Kamis 01 Oct 2015 08:51 WIB
Pembunuhan Salim Kancil

Sosiolog: Jasa Preman Masih Diandalkan untuk Bungkam Protes

Rep: Qommarria Rostanti/ Red: Bayu Hermawan
Puluhan warga dan mahasiswa yang tergabung dalam Aliansi Pekalongan Menggungat melakukan aksi solidaritas terhadap kasus pembunuhan petani penolak tambang pasir di Lumajang bernama Salim Kancil di kawasan Jalan Pemuda, Pekalongan, Jawa Tengah, Rabu (30/9).
Foto: Antara/Pradita Utama
Puluhan warga dan mahasiswa yang tergabung dalam Aliansi Pekalongan Menggungat melakukan aksi solidaritas terhadap kasus pembunuhan petani penolak tambang pasir di Lumajang bernama Salim Kancil di kawasan Jalan Pemuda, Pekalongan, Jawa Tengah, Rabu (30/9).

REPUBLIKA.CO.ID, JAKARTA -- Sosiolog sekaligus Wakil Rektor I Universitas Ibnu Khaldun (UIKA) Bogor, Musni Umar menilai jasa para preman masih diandalkan untuk menyelesaikan konflik sosial, khususnya yang berkaitan dengan ekonomi.

"Padahal ini salah pendekatannya," ucapnya kepada Republika.co.id, Rabu (30/9) sore.
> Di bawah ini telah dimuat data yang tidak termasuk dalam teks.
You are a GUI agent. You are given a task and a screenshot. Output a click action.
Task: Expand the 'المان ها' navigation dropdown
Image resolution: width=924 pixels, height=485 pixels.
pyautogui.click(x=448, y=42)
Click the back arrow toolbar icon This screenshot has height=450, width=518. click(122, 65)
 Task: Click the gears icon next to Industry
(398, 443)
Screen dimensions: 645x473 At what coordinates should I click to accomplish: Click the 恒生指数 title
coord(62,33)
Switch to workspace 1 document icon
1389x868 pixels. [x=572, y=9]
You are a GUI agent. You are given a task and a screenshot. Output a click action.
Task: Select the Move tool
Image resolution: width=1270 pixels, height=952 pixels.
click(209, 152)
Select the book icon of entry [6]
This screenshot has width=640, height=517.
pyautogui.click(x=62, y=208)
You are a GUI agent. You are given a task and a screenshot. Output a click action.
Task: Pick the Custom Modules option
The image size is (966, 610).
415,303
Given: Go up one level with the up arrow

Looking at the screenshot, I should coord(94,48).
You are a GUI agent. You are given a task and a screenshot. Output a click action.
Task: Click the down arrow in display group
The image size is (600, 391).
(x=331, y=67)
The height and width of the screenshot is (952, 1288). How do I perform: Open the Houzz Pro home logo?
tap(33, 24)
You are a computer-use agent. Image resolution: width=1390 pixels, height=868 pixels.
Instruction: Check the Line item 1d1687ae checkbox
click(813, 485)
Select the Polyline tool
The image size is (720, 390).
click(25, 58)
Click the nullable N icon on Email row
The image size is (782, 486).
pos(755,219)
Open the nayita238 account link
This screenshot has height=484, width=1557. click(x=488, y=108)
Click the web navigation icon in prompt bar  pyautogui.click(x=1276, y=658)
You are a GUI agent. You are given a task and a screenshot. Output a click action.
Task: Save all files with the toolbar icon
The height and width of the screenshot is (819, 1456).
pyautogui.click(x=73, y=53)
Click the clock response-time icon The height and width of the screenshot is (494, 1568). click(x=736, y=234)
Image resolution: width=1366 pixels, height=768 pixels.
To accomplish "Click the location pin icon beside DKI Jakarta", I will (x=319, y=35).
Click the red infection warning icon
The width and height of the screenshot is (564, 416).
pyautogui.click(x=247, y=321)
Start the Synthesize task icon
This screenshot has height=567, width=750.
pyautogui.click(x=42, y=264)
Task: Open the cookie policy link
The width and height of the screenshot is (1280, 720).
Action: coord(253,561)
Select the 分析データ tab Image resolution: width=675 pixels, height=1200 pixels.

Ia melanjutkan, kalau dilakukan melalui pendekatan dialog, pemerintah bisa berperan sebagai mediator dalam mempertemukan antara pihak-pihak yang setuju dan tidak sehingga memunculkan win-win solution. Sayangnya dalam banyak kasus, alih-alih membela rakyat kecil, pemerintah malah seringkali memihak pada pemodal.

"Ini titik kesalahannya, bukan hanya terjadi di Lumajang, Jawa Timur, tapi juga di daerah lain," kata dia.

Harusnya setiap ada konflik antara warga dan pengusaha, jangan gunakan kekerasan, tapi pilihlah pendekatan dialogis. Menurut Musnis, kasus pembunuhan Salim Kancil harus diusut sampai ke akar-akarnya.

Jika dibiarkan, khawatirnya akan terulang kembali. Sejak zaman orde baru hingga reformasi, pendekatan kekerasan kerap terjadi. Hanya saja di era orde baru, fakta sulit terkuak. Sedangkan di era reformasi, ada keterbukaan informasi yang tidak terbendung. Setiap kejahatan cepat atau lambat akan terungkap.

"Saya yakin kasus kebanaran di balik kasus Salim Kancil ini bisa terungkap karena hampir seluruh media mem-blow up masalah ini," ujarnya.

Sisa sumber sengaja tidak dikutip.